持ち上げられても図に乗らない若者を、耶麻波屋主人は鋭い瞳で見つめた。
「して、お家の方には何時戻られます。在野に長く遊ばれては、差し障りも御座いましょう」
なにを考えてか耶麻波屋主人には思いも及ばないが、がくぽは大家老家の嫡子でありながら、身分を伏せて下町に居を構えている。
そこで集めてきた情報が、今こうして、先々への備えへと繋がっている、とがくぽはしたり顔で言うが――印胤家は将軍家への影響力も大きい、大家だ。
嫡子ともあろうものが、いつまでも下町に遊ぶわけにもいかないはずだ。
「父が亡くなればな。戻らざるを得まい」
さらりと答え、がくぽはくちびるを歪めた。
「頑強な父だ。そうそう亡くなることもあるまい。そうそう、な」
「…」
退屈そうだった顔が、ひどく愉しげに歪んでいる。
その言葉に含まれる意味は問わず、耶麻波屋主人は軽く平伏した。
情報は力だが、知らないことが己を守ることもある。商売人をしていれば、そういう場面にたびたび出くわす。
そこで、己の好奇心に負けるか、堪えられるか――それが、家の存続を決める分かれ道だ。
愉しげに煙を吸って、がくぽは煙管を振った。
「もう良かろう。首尾に不手際がないなら、これ以上用もない。
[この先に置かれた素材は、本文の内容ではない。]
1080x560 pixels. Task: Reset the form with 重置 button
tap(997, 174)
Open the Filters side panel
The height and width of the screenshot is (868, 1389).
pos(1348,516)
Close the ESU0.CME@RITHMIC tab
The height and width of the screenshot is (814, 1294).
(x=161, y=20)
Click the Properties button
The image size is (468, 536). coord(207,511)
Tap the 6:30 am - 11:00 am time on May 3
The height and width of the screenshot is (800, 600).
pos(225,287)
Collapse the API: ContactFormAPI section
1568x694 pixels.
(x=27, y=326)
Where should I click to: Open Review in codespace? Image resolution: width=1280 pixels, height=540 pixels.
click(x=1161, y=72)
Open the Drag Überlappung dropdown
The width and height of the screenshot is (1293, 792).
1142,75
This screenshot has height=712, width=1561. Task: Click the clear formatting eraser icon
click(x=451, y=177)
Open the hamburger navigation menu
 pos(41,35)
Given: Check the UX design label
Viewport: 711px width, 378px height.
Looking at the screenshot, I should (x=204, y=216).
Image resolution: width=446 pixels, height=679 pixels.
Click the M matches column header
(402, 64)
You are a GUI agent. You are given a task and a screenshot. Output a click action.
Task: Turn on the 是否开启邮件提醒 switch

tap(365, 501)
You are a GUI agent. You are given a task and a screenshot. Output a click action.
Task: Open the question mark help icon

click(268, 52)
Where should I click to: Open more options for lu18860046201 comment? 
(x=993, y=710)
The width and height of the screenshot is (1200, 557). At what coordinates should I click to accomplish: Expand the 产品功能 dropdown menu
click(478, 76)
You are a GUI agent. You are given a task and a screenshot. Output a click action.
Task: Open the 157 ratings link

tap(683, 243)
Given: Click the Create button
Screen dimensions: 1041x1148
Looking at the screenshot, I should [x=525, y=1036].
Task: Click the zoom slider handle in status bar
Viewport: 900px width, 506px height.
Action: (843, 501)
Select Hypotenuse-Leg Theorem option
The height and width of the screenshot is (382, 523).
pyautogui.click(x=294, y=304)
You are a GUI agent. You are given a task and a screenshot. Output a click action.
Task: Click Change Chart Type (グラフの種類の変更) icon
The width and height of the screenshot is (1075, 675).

それとも、まだ遊びたいか?」
一聴、上機嫌そうに吐き出された声に、耶麻波屋主人は背筋に冷や汗が流れるのを感じた。
武家の子息の言い出す『遊び』は大抵、身に危険を伴う。
だが、その遊びがほんとうに他愛ない『遊び』であると思うのは、この若者に会ってからだ。
「ごゆるりとお過ごし下さいませ」
「は」
頭を下げて引き下がる意思を示した主人を、がくぽは鼻で笑う。煙管を咥え――
「……」
その切れ長の瞳が、ふ、と鋭さを増し、部屋と部屋を仕切る襖を見つめた。
だらけていた恰好からは想像出来ないほどに恐ろしく素早く起き上がると、適当に放り出してあった刀を掴んだ。
指先で軽く鍔を切ると、躊躇いもなく襖を蹴り倒し、刀を振るう。
「っぁ!」
「っ」
襖の向こうに潜んでいた影が、電光石火のその動きを間一髪で避けた。
避けられたことに一瞬瞠目したがくぽだが、動きが止まることはない。
あっさりと刀を放り出すと、飛び退った相手にまるで滑るような動きで肉薄し、着物を掴んで足を払う。
「んっ」
「…?!」
普通なら倒れるはずの足払いもうまく捌き、相手はさらに逃げようとする。着物を掴んだままのがくぽの手に手が重なって、けれどなぜかそこで躊躇った。
その躊躇いを見逃すがくぽでもなく、再び足払いを掛け、さらに力任せに着物を引きずって細い体を倒す。
「っっ」
倒れた相手の襟を極めて、がくぽは小柄な体に伸し掛かった。
「捕まえたぞ」
笑い声でささやく。
「く、曲者?!」
そのときになってようやく、耶麻波屋主人が裏返った声で叫んだ。目にも止まらぬ展開に度肝を抜かれて、事態が呑みこめていなかったのだ。
「曲者、曲者だ!出遭え!!」
「遅いわ」
呆れたような視線を投げてつぶやき、がくぽは体の下に組み敷いた相手へと顔を戻した。
捕まえてからは暴れることもなく、大人しい。
なんの気なしに手を伸ばして、顔を隠す頬被りを取った。
「っ?!」
瞳を見張った。
さらりとこぼれた髪は、薄暗がりでもわかる特徴的な色。
潤む瞳が見上げて来て、くすんと洟を啜った。
「………がくぽさま………っ」
甘い声が耳をくすぐって、がくぽはくちびるを噛んだ。